Sir Paul McCartney has opened up about his reunion with Beatles bandmate John Lennon, before his death.
The Come Together stars had a well-documented feud during their time in the group – also made up of George Harrison and Ringo Starr – when the late star announced he was leaving, in 1969.
Discussing their relationship in a 1971 interview, he insisted that he couldn’t ever see himself working with his bandmate ever again.
But Sir Paul, 78, revealed they managed to put their difference behind them before John’s untimely dead, in 1980.
Speaking to his son, Sean Ono Lennon, for Radio 2’s John Lennon at 80 series, he explained it would have been a ‘heartache’ for him if they hadn’t patched their bond up.
‘I always say to people, one of the great things for me was that after all The Beatles rubbish and all the arguing and the business, you know, business differences really … that even after all of that, I’m so happy that I got it back together with your dad,’ he said.
‘It really, really would have been a heartache to me if we hadn’t have reunited. It was so lovely that we did and it really gives me sort of strength to know that.’
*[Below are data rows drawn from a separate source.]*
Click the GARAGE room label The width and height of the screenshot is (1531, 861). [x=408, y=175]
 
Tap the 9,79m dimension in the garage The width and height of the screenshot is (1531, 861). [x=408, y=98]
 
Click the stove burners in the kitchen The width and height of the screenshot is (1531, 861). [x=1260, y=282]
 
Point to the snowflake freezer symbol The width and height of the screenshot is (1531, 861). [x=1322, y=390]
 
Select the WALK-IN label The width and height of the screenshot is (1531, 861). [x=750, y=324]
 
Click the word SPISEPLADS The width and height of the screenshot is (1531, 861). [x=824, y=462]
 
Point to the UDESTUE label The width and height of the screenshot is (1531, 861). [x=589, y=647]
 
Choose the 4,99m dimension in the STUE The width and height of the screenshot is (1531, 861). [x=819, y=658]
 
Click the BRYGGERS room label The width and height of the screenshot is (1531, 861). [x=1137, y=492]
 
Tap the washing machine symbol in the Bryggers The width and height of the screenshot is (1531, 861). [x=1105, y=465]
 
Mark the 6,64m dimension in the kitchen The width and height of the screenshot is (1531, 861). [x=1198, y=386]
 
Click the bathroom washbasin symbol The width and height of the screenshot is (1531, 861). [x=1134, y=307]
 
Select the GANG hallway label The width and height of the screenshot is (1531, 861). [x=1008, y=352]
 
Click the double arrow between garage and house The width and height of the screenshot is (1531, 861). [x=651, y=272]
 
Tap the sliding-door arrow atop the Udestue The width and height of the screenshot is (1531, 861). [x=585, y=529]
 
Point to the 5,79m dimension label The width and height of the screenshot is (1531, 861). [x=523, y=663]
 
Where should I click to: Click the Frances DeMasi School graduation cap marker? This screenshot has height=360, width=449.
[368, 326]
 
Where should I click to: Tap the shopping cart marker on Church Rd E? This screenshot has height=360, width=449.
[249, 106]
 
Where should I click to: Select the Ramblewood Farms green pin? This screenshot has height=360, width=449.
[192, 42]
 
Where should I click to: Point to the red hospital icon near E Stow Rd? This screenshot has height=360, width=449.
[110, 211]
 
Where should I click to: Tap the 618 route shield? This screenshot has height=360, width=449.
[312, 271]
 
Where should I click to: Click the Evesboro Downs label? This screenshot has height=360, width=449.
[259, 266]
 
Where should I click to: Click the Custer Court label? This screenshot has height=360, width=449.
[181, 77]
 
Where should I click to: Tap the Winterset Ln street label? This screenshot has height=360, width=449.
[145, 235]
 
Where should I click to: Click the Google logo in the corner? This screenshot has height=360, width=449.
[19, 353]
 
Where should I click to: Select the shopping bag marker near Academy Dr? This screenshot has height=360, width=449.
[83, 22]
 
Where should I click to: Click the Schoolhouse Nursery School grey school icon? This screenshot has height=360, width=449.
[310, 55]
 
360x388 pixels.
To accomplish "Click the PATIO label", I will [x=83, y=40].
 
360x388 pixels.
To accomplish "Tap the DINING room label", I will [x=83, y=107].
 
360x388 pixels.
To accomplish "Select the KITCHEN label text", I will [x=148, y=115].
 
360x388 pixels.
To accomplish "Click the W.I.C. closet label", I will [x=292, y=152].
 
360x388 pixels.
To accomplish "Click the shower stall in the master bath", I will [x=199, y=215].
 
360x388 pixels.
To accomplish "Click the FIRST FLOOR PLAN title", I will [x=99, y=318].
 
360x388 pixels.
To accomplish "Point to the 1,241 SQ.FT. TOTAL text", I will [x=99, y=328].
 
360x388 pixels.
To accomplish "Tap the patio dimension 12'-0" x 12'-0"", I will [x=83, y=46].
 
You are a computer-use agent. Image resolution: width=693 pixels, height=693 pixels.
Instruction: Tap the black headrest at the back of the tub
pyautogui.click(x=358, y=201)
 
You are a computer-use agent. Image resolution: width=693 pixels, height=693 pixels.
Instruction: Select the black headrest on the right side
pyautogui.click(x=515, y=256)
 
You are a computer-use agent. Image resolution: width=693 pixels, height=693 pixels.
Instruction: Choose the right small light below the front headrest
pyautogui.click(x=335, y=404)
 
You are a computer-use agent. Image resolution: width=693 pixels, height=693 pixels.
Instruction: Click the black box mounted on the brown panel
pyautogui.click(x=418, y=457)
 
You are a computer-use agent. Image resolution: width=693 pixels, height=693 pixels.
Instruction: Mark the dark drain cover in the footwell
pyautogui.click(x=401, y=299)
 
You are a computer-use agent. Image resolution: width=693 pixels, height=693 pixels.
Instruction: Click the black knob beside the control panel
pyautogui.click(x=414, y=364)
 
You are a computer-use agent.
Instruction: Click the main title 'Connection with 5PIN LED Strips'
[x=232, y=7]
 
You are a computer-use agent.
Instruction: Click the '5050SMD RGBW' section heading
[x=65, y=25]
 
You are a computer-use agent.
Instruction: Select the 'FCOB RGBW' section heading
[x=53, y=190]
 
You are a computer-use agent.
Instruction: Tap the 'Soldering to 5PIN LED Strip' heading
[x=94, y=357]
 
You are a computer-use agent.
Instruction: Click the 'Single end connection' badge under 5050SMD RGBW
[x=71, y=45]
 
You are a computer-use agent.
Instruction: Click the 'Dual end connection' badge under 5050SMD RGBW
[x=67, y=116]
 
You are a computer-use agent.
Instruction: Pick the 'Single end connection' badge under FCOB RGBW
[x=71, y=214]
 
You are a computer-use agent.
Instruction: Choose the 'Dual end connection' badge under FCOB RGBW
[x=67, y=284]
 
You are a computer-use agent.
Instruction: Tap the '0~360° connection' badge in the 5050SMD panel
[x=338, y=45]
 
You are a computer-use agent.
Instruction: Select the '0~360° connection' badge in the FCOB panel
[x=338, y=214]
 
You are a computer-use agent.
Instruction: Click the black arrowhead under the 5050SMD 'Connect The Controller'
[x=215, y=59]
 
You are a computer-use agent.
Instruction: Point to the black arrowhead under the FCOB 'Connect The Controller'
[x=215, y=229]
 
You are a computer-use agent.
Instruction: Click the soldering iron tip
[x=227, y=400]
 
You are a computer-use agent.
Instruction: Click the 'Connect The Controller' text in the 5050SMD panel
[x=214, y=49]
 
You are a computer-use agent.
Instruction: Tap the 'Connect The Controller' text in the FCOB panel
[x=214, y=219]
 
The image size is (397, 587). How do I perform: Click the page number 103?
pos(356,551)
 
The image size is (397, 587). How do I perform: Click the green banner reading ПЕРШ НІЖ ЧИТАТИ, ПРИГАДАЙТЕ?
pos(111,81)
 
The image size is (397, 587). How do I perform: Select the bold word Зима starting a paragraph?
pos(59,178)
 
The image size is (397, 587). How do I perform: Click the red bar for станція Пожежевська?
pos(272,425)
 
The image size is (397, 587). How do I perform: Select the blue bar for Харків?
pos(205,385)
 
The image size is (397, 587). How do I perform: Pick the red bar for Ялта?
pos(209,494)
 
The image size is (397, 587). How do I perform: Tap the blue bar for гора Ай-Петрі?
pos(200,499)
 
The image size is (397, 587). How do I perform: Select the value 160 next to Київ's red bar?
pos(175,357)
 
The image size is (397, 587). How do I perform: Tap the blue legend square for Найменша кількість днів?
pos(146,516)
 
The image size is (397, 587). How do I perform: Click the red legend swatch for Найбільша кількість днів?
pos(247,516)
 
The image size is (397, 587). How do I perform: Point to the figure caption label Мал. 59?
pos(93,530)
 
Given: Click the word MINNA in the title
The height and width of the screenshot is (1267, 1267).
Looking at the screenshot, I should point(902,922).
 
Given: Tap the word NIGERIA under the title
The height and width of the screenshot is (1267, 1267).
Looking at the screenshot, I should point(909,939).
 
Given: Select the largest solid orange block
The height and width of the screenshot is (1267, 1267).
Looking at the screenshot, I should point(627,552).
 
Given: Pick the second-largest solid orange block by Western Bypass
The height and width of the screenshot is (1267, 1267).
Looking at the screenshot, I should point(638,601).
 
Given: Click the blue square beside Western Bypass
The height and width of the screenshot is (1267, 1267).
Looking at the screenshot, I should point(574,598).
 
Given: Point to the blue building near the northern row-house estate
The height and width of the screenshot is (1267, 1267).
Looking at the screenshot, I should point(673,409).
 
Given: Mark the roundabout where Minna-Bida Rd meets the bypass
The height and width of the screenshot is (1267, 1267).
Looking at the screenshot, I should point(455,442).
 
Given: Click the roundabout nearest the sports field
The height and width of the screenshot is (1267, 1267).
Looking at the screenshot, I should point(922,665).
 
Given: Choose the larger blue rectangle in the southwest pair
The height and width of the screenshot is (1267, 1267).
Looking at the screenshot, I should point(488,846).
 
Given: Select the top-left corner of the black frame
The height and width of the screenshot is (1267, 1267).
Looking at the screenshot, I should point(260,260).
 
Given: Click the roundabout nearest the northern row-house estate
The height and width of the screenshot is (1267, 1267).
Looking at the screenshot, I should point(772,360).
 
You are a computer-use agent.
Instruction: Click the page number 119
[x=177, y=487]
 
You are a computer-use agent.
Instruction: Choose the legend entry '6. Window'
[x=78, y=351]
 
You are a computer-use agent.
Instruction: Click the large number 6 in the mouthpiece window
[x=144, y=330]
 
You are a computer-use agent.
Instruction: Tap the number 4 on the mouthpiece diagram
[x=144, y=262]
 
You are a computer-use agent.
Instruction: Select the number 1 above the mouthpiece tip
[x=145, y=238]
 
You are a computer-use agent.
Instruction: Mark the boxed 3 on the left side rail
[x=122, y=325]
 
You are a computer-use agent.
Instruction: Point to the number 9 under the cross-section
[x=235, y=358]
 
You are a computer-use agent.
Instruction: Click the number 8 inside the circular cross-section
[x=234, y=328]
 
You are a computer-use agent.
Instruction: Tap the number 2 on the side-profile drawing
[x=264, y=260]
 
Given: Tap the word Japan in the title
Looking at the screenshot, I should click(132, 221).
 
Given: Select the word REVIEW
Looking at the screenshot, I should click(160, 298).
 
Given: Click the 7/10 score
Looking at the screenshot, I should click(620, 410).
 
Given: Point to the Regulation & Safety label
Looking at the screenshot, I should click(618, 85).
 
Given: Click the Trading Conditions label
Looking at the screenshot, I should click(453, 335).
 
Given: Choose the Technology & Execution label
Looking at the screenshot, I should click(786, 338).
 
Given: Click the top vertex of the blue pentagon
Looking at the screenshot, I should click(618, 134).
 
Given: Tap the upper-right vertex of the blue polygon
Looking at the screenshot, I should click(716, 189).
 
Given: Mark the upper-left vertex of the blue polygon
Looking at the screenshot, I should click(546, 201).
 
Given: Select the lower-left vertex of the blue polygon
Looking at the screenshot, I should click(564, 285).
Recalling their work relationship, he continued: ‘You think, “Wow, how lucky was I to meet this strange Teddy boy off the bus who turned out to play music like I did. And we get together!”
‘Boy, we complemented each other. It was a bit ying yang. They say with marriages opposites attract and I think we weren’t like madly opposite, but I had some stuff he didn’t have, and he had some stuff I didn’t have.
‘When you put them together it made something extra, which I think was this.’
After a decade of delighting fans around the world, and blessing us with hits including Hey Jude and Here Comes The Sun, the Beatles eventually went their separate ways in 1970, a decade after they first hit the scene.
And Sir Paul compared their break-up to a divorce, with their final song – Let It Be – feeling like a gloomy ‘cloud’.
‘You know what I think it was, I think it was the fact that The Beatles were breaking up, which was a very difficult time for us, it was like a divorce, you know,’ he added. ‘So it’s very difficult to collect your thoughts and to just be jolly.
‘By the time Let It Be came about that became the story of the film. And then that coupled with the fact that we’d broken up, left it a gloomy … sort of cloud in the room, and I’d always bought into that.
‘For years when people say, “Oh,” about Let It Be I go, “Yeah, you know, I didn’t really like it because it was such a gloomy period.”’
As well as Sir Paul, Sean will also be speaking to Sir Elton John and brother Julian Lennon to discuss John’s impact on the world.
John Lennon At 80 airs 3 – 4 October, at 9pm, on BBC Radio 2 and will be available on BBC Sounds.